Boosting the activity of PdAg2/Al2O3 supported catalysts towards the selective acetylene hydrogenation by means of CO-induced segregation: A combined NAP XPS and mass-spectrometry study

• CO adsorption-induced s on supported PdAg 2 /Al 2 O 3 catalysts. • The segregation effect is appreciably stable and self-sustained even at the absence of CO. • Reductive treatment reverts the nanoparticle surface structure to the pristine state. • Catalytic properties of PdAg 2 /Al 2 O 3 towards the selective acetylene hydrogenation was investigated. • The CO-induced segregation led to improved activity with 100% selectivity under the conditions used. Selective hydrogenation (or semi-hydrogenation) of acetylene into ethylene is an important industrial process.

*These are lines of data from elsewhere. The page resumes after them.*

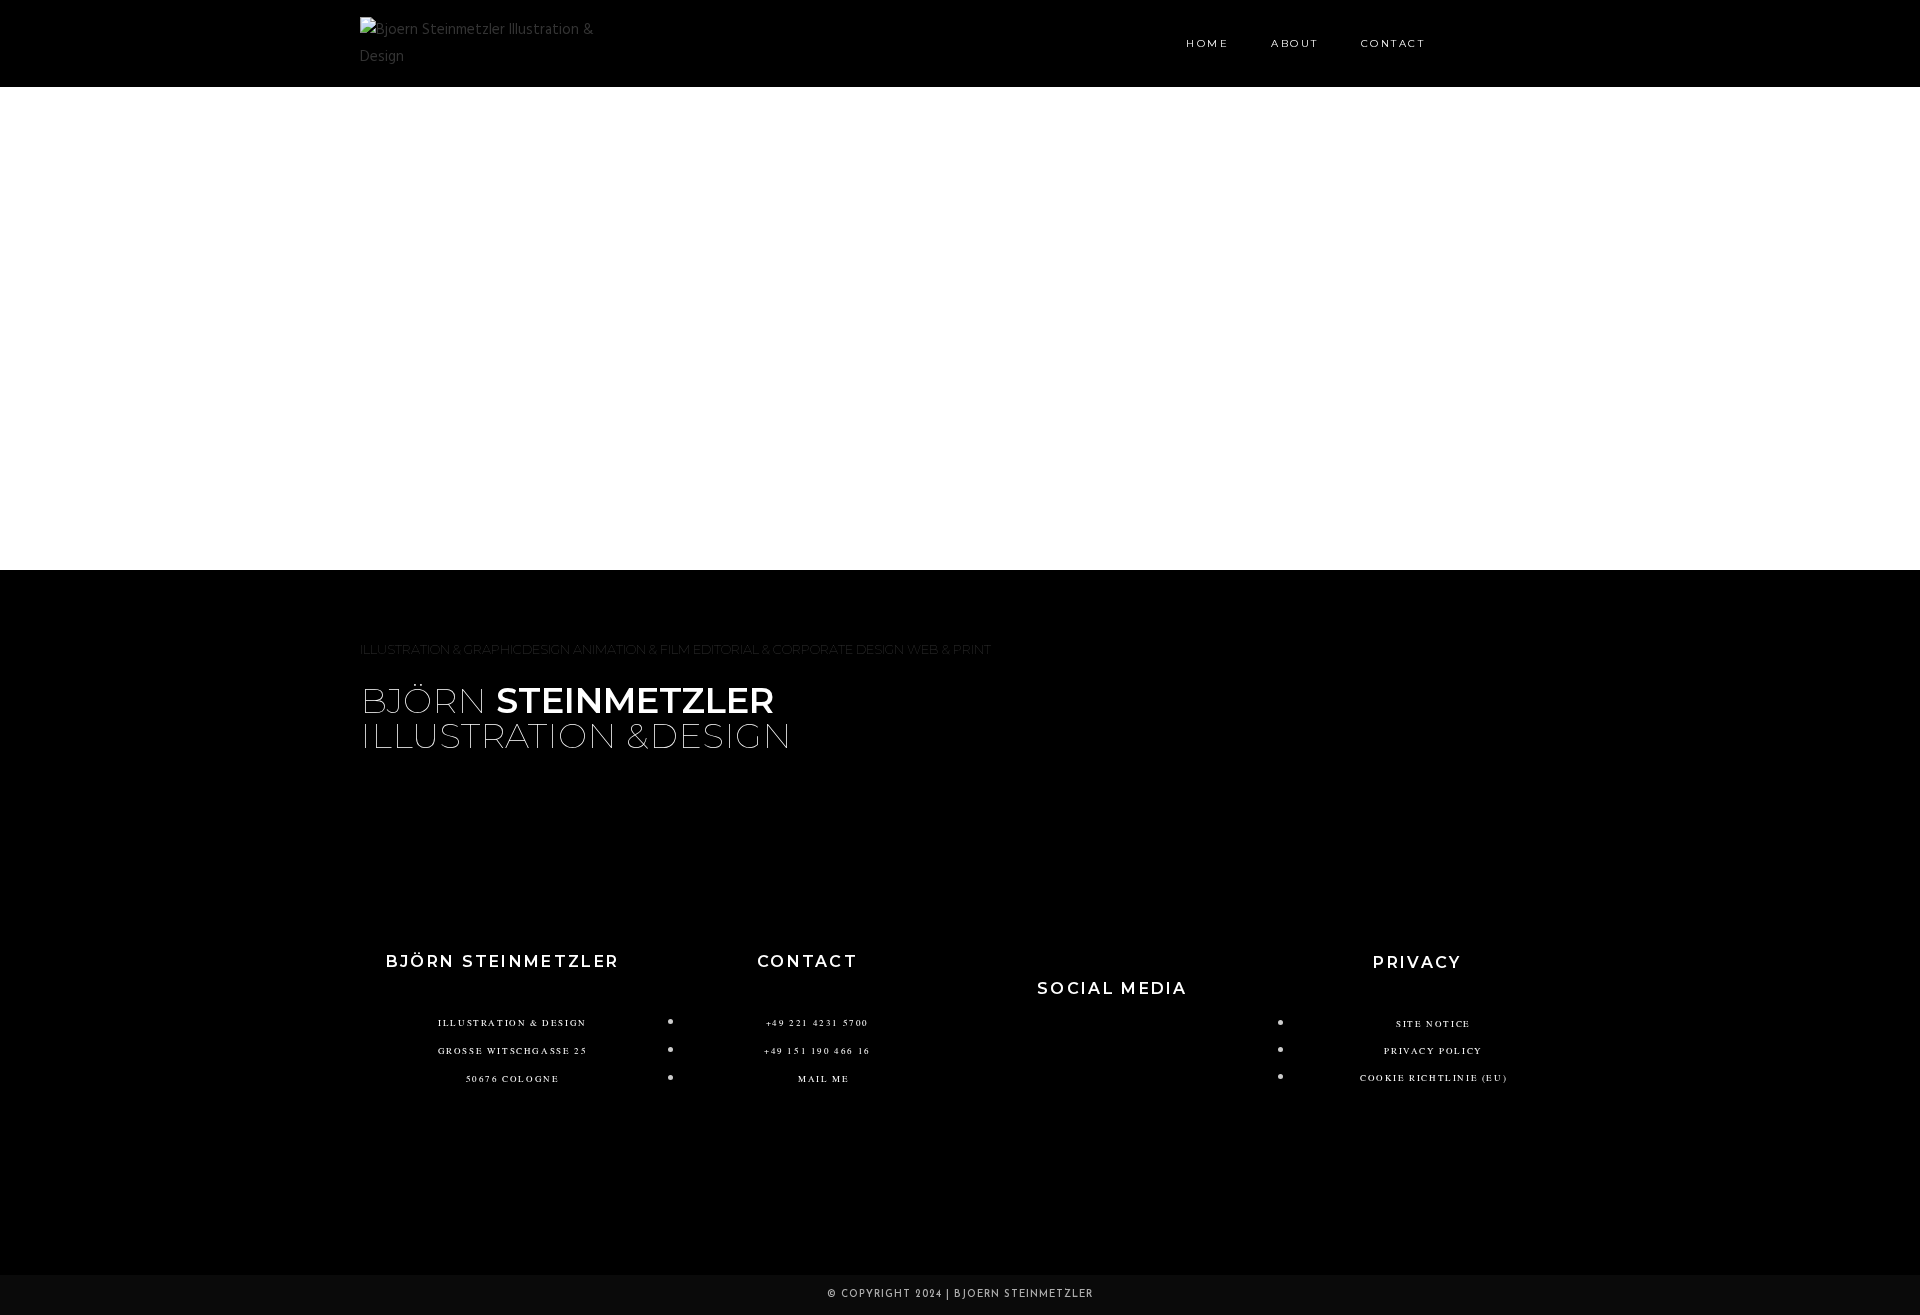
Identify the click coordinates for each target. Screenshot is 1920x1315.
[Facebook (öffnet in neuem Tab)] (1520, 43)
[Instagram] (1083, 1045)
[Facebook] (1142, 1045)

The aim of the present work is thus to learn regularities governing the CO-induced segregation and elaborate practical procedures for tuning the surface structure of Pd-Ag nanoparticles to improve their catalytic performance towards the selective hydrogenation of acetylene to ethylene. Utilizing NAP XPS the CO adsorption-induced Pd atoms segregation in supported PdAg 2 /Al 2 O 3 catalysts already at room temperature has been shown. The surface enrichment with Pd further increases if the treatment temperature is increased up to 250°C. This specific configuration with a redistributed Pd/Ag surface atomic ratio is appreciably stable and self-sustained even at the absence of CO at moderately elevated temperatures. Nevertheless, a reductive treatment in hydrogen at 450°C reverts the nanoparticle surface structure to the pristine state. Catalytic properties of this peculiar CO-induced configuration of PdAg 2 /Al 2 O 3 towards the selective acetylene hydrogenation was investigated using a combination of NAP XPS and MS techniques. The PdAg 2 /Al 2 O 3 catalyst with the surface enriched with Pd due to the CO-induced segregation manifests improved activity with 100% selectivity under the conditions used. The results obtained clearly demonstrate that CO adsorption-induced segregation is a powerful tool that can be used to optimize the surface composition and catalytic performance of bimetallic nanoparticles.